◆ TEXT UNDER STUDY:
------------------------------

Years ago I injured my knee and required surgery. Before the operation, I was given a detailed description of the human knee. I learned how it was constructed, how it functioned and how mine was damaged. When the surgery was completed, I was even given a video of the operation. If I wanted to, I could have watched on the big screen as parts were cut away and replaced. I learned things I never really wanted to know.

David expresses praise to God for being his strength and his shield. It is important to keep in mind, the only way to know the strength of the Lord is to encounter your own weakness. It was the times when David reached the end of himself that he would come face to face with the reality of the power, strength and enabling of God. All of us want to know God’s power, but we need to realize He only gives it when we are facing things that our own strength cannot handle. Paul prayed to know the power of the resurrection. He needed that because he was constantly in situations where his own power was insufficient. Those who truly know the power of God, are those who have come to realize their own weakness.

The same concept is true regarding a shield. What sounds like beautiful poetic expression, also has a real and practical backstory. David knew God to be his shield because he faced situations in life where he was forced to hide from the attack of others. He had to duck from the spear of Saul, hide in the caves of Adullum, and even flee outside the borders of the land. It was in the times of greatest attack that David learned he could hide himself under the protective shield of His God.

Whatever you are facing, it is good to know that your strength does not have to be sufficient. You can break, and when you do, you can find the strength of the Lord to be enough. No matter what the enemy hurls at you, the shield of the Lord is a fortress that will not fail.

Pastor Jim

 

Great Opportunities 

1 Samuel 22:1-2
“David therefore departed from there and escaped to the cave of Adullam. So when his brothers and all his father’s house heard it, they went down there to him. And everyone who was in distress, everyone who was in debt, and everyone who was discontented gathered to him. So he became captain over them. And there were about four hundred men with him.”

1 Samuel 23:3
“But David’s men said to him, ‘Look, we are afraid here in Judah. How much more then if we go to Keilah against the armies of the Philistines?””

------------------------------

◆ SUPPLIED ENTRIES:
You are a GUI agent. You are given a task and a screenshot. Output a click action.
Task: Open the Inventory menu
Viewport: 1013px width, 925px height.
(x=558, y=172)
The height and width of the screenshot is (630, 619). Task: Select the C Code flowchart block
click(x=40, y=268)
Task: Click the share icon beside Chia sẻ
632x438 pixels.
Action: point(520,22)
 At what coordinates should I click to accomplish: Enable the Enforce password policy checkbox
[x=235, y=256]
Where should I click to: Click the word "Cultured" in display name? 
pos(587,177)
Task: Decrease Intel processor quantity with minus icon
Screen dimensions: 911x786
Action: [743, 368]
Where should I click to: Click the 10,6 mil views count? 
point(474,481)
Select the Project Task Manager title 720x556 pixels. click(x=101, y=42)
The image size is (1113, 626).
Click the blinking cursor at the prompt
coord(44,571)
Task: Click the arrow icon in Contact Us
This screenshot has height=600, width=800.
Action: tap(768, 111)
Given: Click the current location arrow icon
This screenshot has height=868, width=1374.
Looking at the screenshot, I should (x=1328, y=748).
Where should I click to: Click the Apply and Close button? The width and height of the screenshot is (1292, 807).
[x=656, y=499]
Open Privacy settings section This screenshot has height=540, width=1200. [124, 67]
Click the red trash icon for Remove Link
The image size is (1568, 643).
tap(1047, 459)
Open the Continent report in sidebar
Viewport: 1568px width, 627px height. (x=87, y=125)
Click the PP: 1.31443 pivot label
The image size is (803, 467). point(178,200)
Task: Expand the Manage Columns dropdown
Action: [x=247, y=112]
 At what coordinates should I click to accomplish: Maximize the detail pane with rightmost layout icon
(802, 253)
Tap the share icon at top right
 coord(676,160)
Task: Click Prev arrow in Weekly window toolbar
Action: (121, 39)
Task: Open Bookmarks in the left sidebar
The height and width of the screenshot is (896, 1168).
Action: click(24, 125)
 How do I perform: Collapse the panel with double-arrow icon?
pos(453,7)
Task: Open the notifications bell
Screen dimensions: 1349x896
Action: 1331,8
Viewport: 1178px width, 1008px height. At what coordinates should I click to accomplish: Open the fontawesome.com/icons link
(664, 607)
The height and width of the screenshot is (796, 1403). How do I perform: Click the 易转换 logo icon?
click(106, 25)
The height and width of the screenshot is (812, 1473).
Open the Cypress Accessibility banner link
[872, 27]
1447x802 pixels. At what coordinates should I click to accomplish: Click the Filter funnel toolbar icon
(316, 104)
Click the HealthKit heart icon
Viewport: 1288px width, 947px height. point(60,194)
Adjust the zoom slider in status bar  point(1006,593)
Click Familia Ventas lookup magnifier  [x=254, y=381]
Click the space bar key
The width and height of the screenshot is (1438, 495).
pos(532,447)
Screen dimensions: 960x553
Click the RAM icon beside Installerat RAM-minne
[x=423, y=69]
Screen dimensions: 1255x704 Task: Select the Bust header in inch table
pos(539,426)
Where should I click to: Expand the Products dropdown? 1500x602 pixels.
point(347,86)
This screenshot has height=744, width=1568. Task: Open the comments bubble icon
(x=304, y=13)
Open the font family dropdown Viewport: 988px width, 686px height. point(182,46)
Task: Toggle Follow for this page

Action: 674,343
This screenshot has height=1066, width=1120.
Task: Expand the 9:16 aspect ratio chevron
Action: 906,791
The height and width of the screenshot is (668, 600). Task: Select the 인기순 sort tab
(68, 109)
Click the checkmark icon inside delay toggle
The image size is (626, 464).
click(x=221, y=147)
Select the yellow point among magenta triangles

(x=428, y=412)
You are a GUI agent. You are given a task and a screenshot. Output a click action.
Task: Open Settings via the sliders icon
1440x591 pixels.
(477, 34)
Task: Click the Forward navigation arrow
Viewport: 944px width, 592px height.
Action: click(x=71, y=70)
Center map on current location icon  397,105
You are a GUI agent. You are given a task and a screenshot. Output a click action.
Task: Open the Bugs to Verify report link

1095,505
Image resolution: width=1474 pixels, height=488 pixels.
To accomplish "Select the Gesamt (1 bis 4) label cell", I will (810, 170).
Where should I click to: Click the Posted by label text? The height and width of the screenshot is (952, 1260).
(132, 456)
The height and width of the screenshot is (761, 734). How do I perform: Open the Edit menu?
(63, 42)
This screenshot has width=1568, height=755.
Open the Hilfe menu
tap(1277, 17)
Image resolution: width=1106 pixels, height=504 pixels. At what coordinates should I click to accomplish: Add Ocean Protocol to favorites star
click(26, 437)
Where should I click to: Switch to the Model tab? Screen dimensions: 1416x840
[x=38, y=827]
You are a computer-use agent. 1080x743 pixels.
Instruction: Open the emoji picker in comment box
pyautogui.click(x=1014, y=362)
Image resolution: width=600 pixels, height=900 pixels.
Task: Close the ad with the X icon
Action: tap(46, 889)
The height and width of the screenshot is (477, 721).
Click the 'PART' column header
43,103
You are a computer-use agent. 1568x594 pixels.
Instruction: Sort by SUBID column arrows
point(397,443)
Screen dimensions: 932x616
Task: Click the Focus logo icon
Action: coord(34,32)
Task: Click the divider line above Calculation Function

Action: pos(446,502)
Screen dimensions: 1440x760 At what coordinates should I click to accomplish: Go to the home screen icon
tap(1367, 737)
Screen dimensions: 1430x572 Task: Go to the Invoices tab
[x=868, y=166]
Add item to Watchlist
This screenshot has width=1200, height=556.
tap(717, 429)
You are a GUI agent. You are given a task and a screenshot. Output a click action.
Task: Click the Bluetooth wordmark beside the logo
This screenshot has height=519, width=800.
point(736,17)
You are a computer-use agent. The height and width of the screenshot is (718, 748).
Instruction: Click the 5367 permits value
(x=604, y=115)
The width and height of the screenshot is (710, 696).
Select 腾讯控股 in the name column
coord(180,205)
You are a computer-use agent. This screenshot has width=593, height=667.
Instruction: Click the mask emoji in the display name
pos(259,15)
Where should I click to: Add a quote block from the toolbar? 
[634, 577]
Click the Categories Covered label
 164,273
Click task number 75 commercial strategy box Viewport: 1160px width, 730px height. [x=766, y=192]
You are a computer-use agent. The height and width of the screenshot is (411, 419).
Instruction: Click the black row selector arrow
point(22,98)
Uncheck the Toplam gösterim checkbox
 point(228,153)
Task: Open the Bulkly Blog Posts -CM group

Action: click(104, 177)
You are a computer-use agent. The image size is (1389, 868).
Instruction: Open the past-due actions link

------------------------------

◆ WORK TO COMPLETE:
a: According to the devotional, what did Paul pray to know?
b: Rewrite the devotional's paragraph beginning "The same concept is true regarding a shield" more briefly, keeping its main facts.
c: Carry the devotional forward from the point where it stops.
The items are separate material and not part of the devotional.

◆ RESULTS FOR THE EXERCISE:
a: The power of the resurrection.

b: David's description of God as his shield came from real experience. He had to hide from attacks: he ducked Saul's spear, hid in the caves of Adullum, and fled beyond the land's borders. In those times of greatest attack, he learned he could hide under God's protective shield.

c:
Perhaps you have heard stories about the heroics of the men who aligned themselves with David. They are often referred to as his “Mighty Men.” This is a fair description for many of them since they went on to accomplish great exploits in the furtherance of the kingdom and in its defense from enemies both inside and out.

That being said, it is important to note that these men did not start out mighty. Our first introduction to them is quite discouraging. We learn their characters were somewhat questionable, and they lacked any real faith to step out and serve the Lord. It was not where they started that defined them, as much as, where they ended up. It was the fact that they stepped into battle while filled with trepidation, that made them into the mighty men God used to forge the nation.

All of us have both opportunity and obstacles in the path before us. The question is whether we will trust the sufficiency of the Lord or if we will cower behind our inabilities. If we choose to step into the obstacle in the power of the Spirit of God, we will find victory that will forge us into one of His mighty men.

Years ago, I commented to a friend about the exploits of a man that God was using in a unique and tremendous way. He seemed to always be right in the midst of grand opportunities, and trying circumstances. I said, “It is amazing how these things always seem to happen to him.” Another man, who knew him much better, replied, “They do not ‘happen to him,” but he goes and looks for them”. I thought, how strange it was that while I try to avoid difficulty, he was looking for it, stepping into it, and finding huge opportunity to point many to Christ.

Let’s let our circumstances forge us into mighty men and women, who have chosen to be involved in furthering the kingdom of Christ.